Reputation: 83
I am doing a small data mining project and I encountered a problem that is, to scan the 'item matrix' and count the occurrence of each candidate itemset.
This is the what candidate itemsets look like. It is a list of several frozensets.
[{'🌭', '🍔', '🍕'},
{'🍆', '🍉', '🍑'},
{'🍆', '🍊', '🍑'},
{'🌭', '🍔', '🍦'},
{'🌭', '🌮', '🍕'}]
And below is the item matrix that I obtained. For every candidate in my candidate itemset, I need to check whether it is a subset of each row of the item matrix. In other words, I have to count the number of occurrence of each candidate itemset per row and sum it up.
I have tried to run for loops that is: for each row of the matrix, I check every candidate of whether any one is a subset of that row. If it is, then count +1. However, I am not able to make it with dictionary since set is unhashable. And now I am kind of frustrated about this problem.

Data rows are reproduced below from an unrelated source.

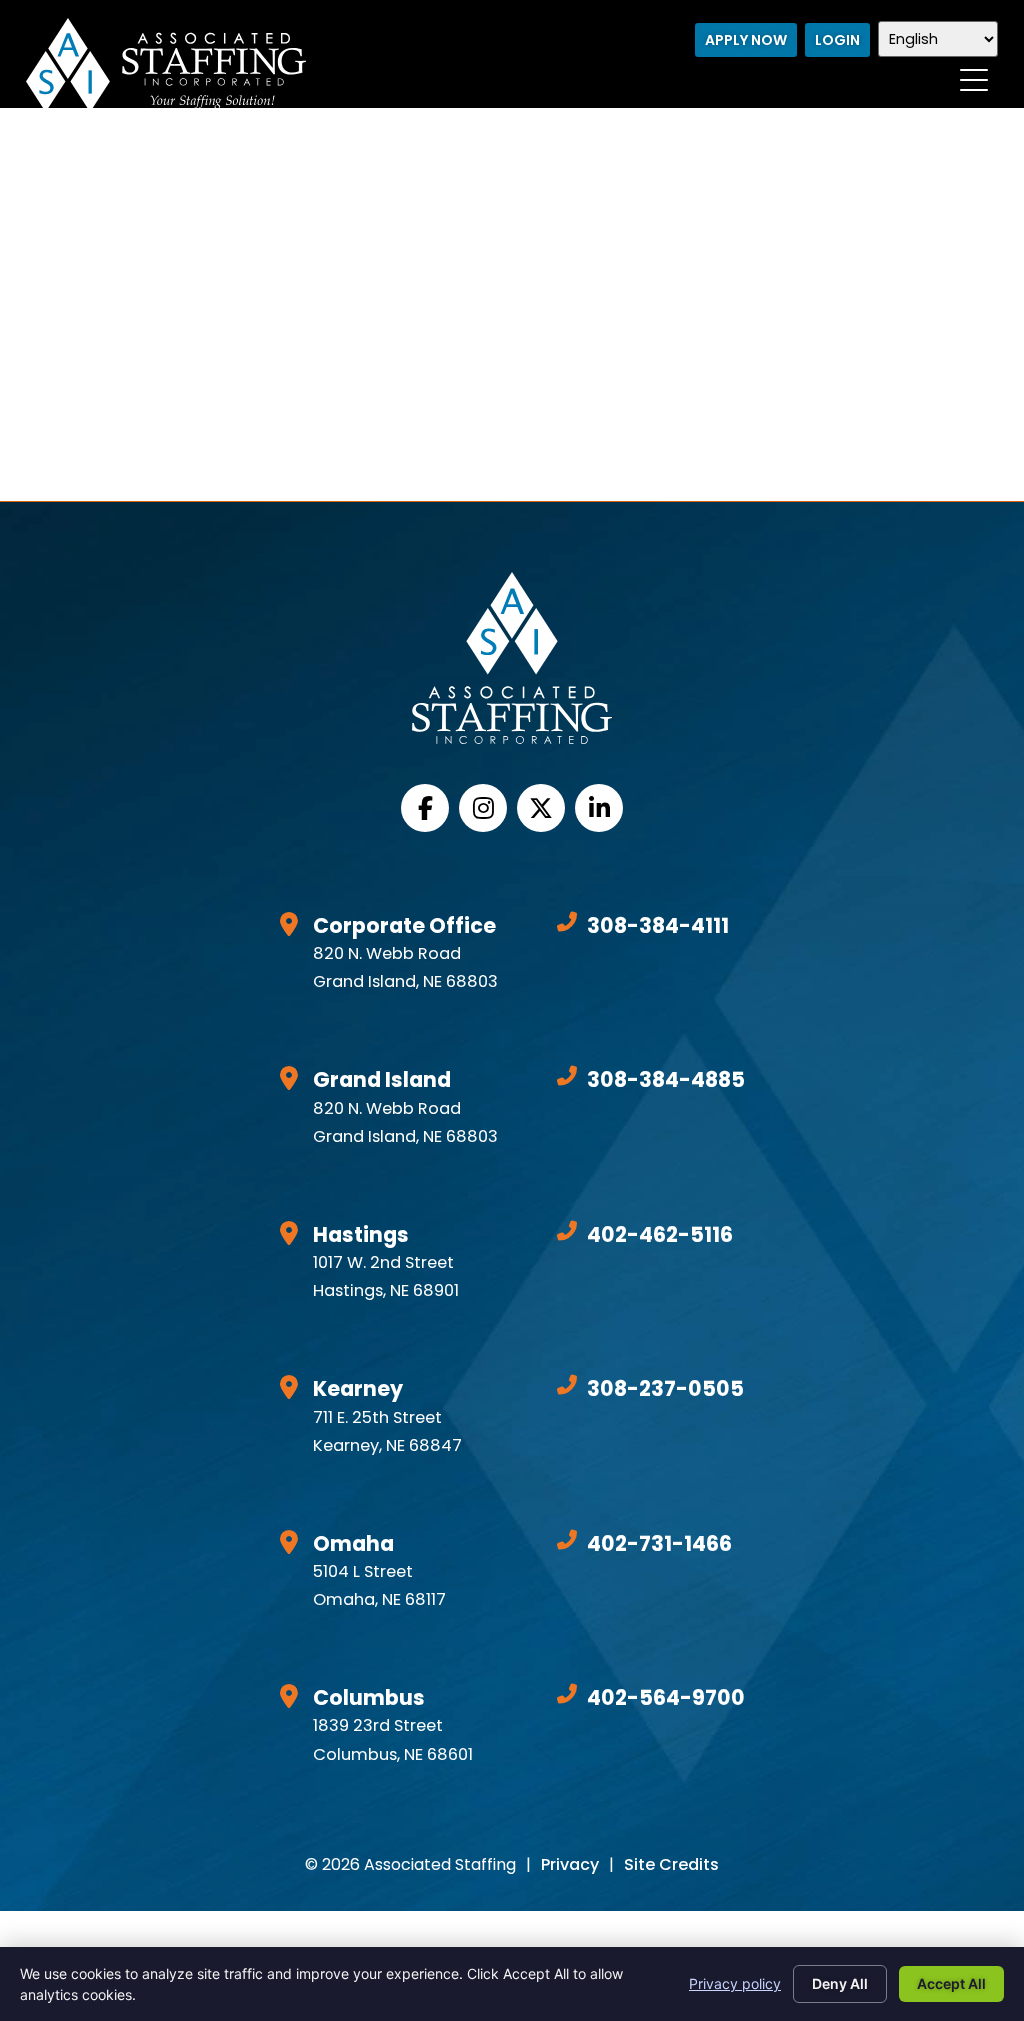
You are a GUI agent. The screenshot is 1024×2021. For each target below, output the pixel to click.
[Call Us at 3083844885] (567, 1076)
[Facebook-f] (425, 808)
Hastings (361, 1234)
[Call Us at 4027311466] (567, 1540)
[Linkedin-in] (599, 808)
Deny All (840, 1983)
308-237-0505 (665, 1388)
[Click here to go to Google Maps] (289, 924)
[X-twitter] (541, 808)
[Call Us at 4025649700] (567, 1694)
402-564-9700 (666, 1697)
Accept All (951, 1983)
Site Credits (671, 1864)
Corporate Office (404, 925)
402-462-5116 (660, 1234)
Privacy (570, 1864)
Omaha (353, 1543)
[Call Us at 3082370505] (567, 1385)
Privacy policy (735, 1983)
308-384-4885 (666, 1079)
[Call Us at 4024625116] (567, 1231)
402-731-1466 (659, 1543)
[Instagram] (483, 808)
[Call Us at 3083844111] (567, 922)
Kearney (358, 1388)
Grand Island (382, 1079)
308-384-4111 (658, 925)
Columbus (369, 1697)
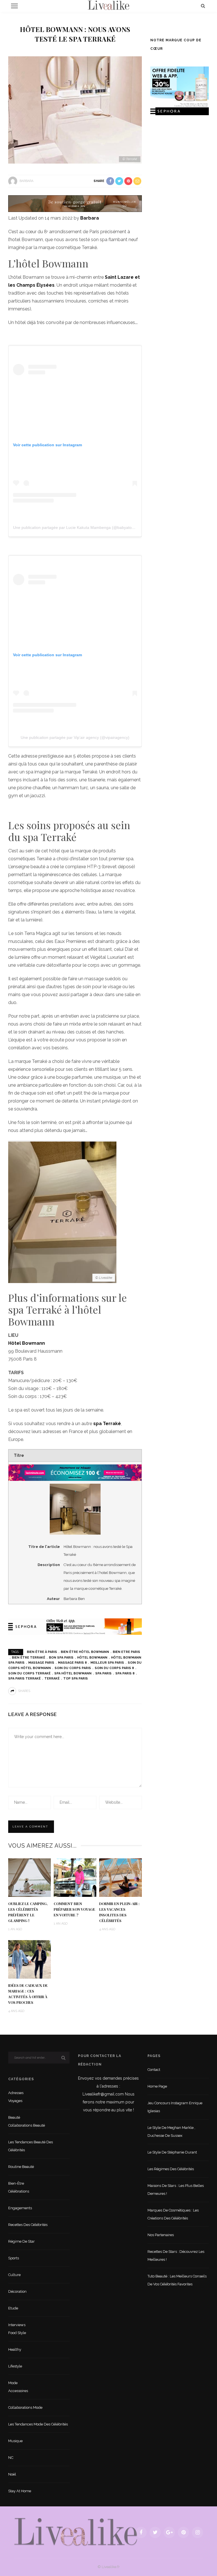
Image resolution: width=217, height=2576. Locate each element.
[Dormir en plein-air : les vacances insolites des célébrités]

To make the example reproducible, I changed the emoji to strings.
import pandas as pd
from mlxtend.preprocessing import TransactionEncoder
dataset = [['Milk', 'Onion', 'Nutmeg', 'Kidney Beans', 'Eggs', 'Yogurt'],
['Dill', 'Onion', 'Nutmeg', 'Kidney Beans', 'Eggs', 'Yogurt'],
['Milk', 'Apple', 'Kidney Beans', 'Eggs'],
['Milk', 'Unicorn', 'Corn', 'Kidney Beans', 'Yogurt'],
['Corn', 'Onion', 'Onion', 'Kidney Beans', 'Ice cream', 'Eggs']]
te = TransactionEncoder()
te_ary = te.fit(dataset).transform(dataset)
df = pd.DataFrame(te_ary, columns=te.columns_)
df
candidate_set = [{'Apple', 'Milk'}, {'Eggs', 'Milk'}, {'Onion', 'Yogurt'}]
To find how many times in total, for example 'Apple' and 'Milk', are true in in every single row.
Any help would be appreciated! Thanks
Upvotes: 1
Views: 80
Reputation: 13458
Here is a short, reproducible example of one way to do it:
import pandas as pd
df = pd.DataFrame(
{
"Apple": [True, False, False, False, True],
"Milk": [True, True, False, False, True],
"Eggs": [False, False, True, True, True],
"Onion": [True, False, True, False, True],
"Yogurt": [False, False, True, False, False],
}
)
candidate_set = [{"Apple", "Milk"}, {"Eggs", "Milk"}, {"Onion", "Yogurt"}]
counts = {
tuple(pair): df.loc[df[sorted(pair)[0]] & df[sorted(pair)[1]], :].shape[0]
for pair in candidate_set
}
print(f"{counts=}")
# Output
counts={('Apple', 'Milk'): 2, ('Milk', 'Eggs'): 1, ('Yogurt', 'Onion'): 1}
Upvotes: 0